#### INFORMATION SUPPLIED
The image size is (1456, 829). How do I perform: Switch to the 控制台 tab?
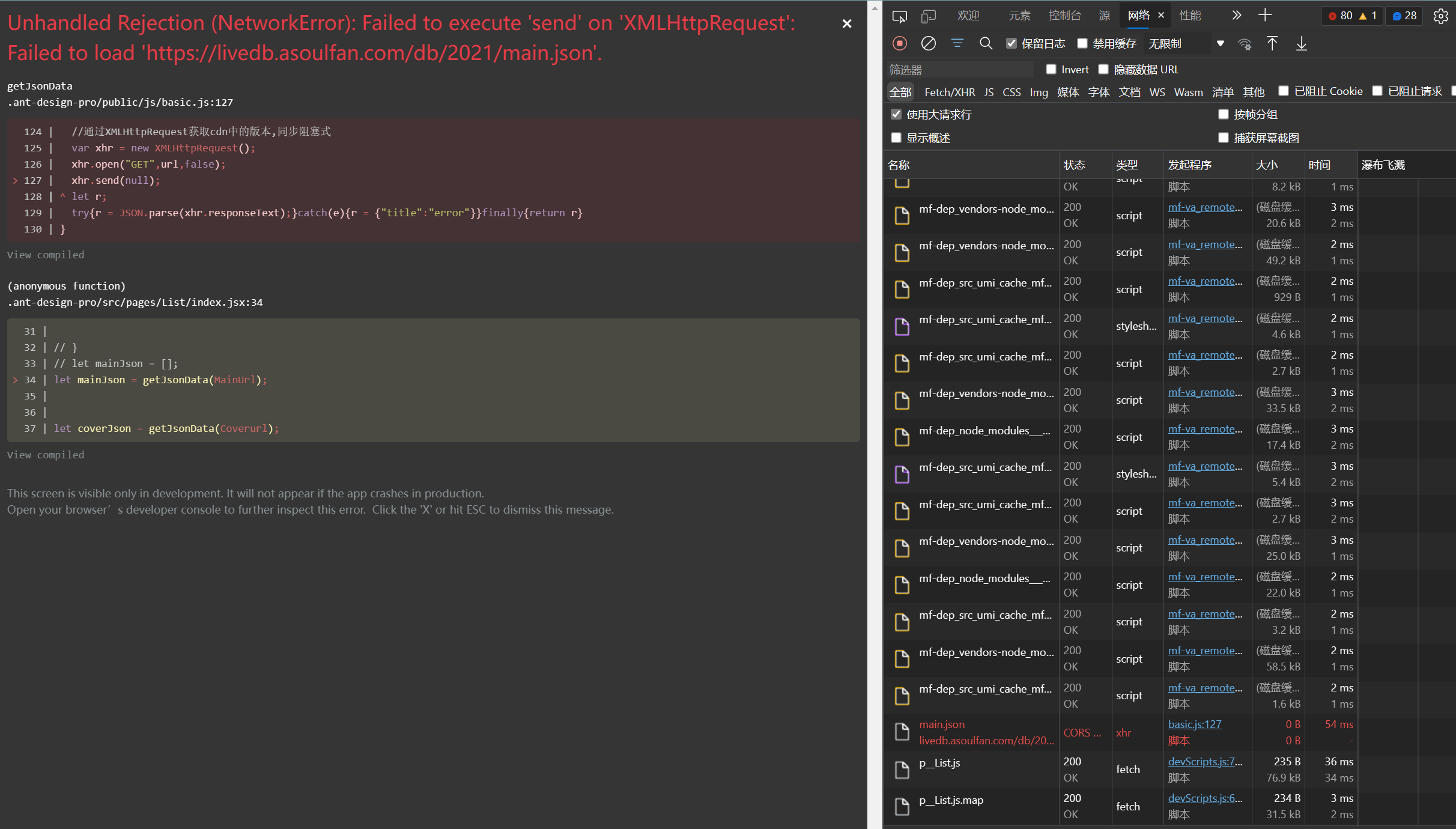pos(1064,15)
==
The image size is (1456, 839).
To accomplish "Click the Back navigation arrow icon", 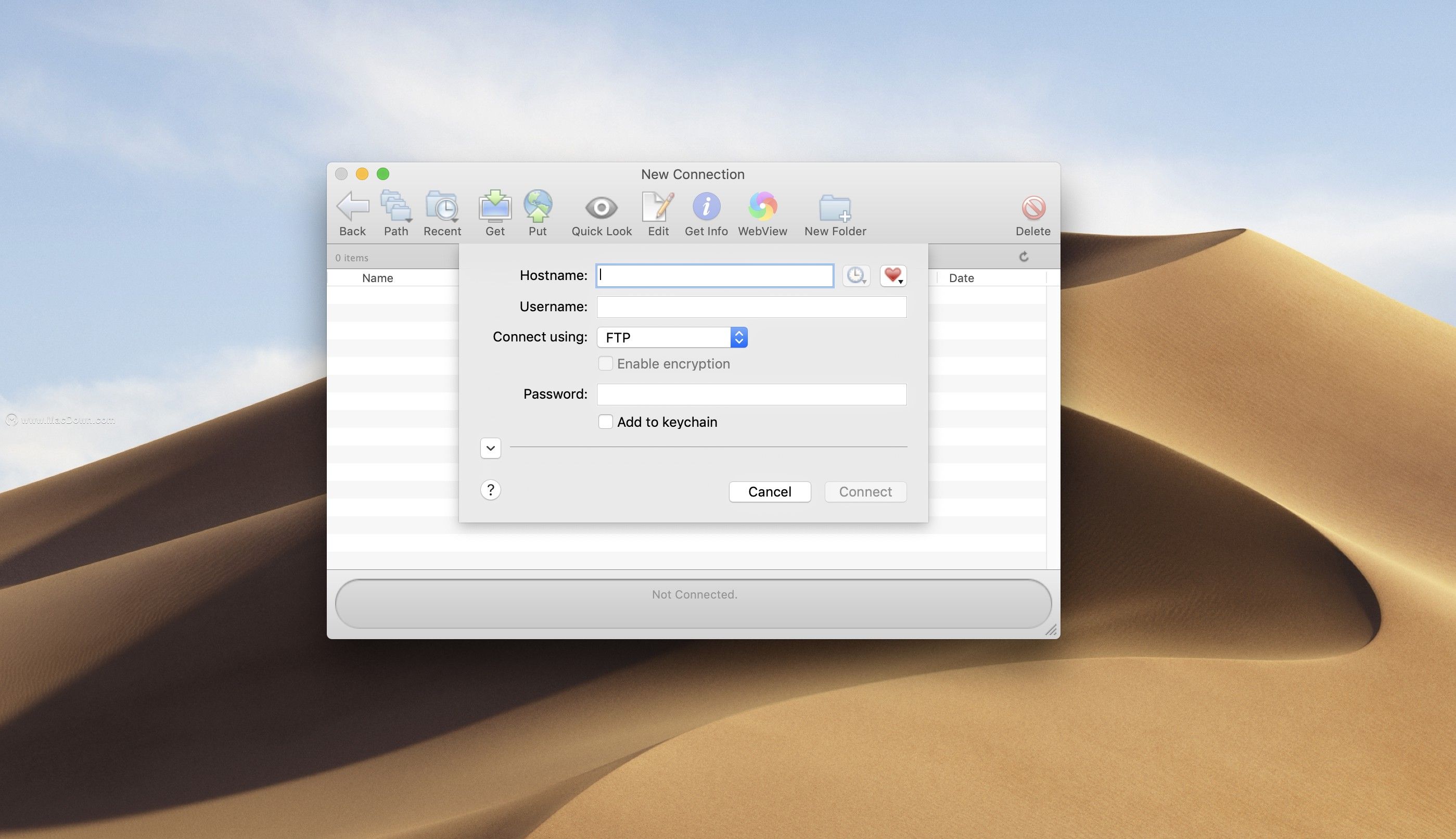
--
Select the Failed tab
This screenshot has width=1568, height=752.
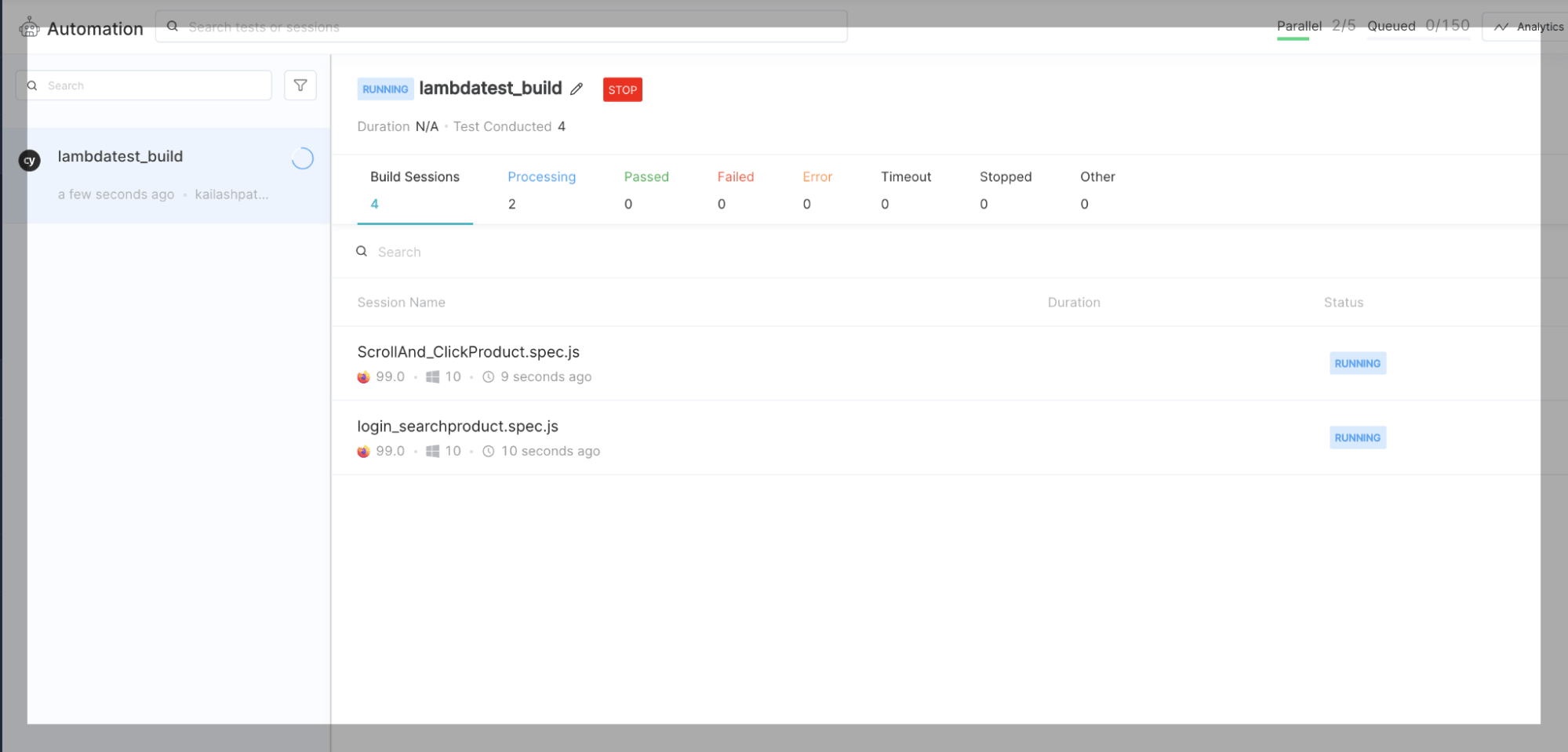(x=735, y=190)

#### WHAT IS BEING ASKED
To complete this exercise, transcribe exactly the lines above from the one that holds "The image size is (1456, 839)." through the one that holds "the Back navigation". Pictures stay out.

#### ANSWER BOX
The image size is (1456, 839).
To accomplish "Click the Back navigation arrow icon", 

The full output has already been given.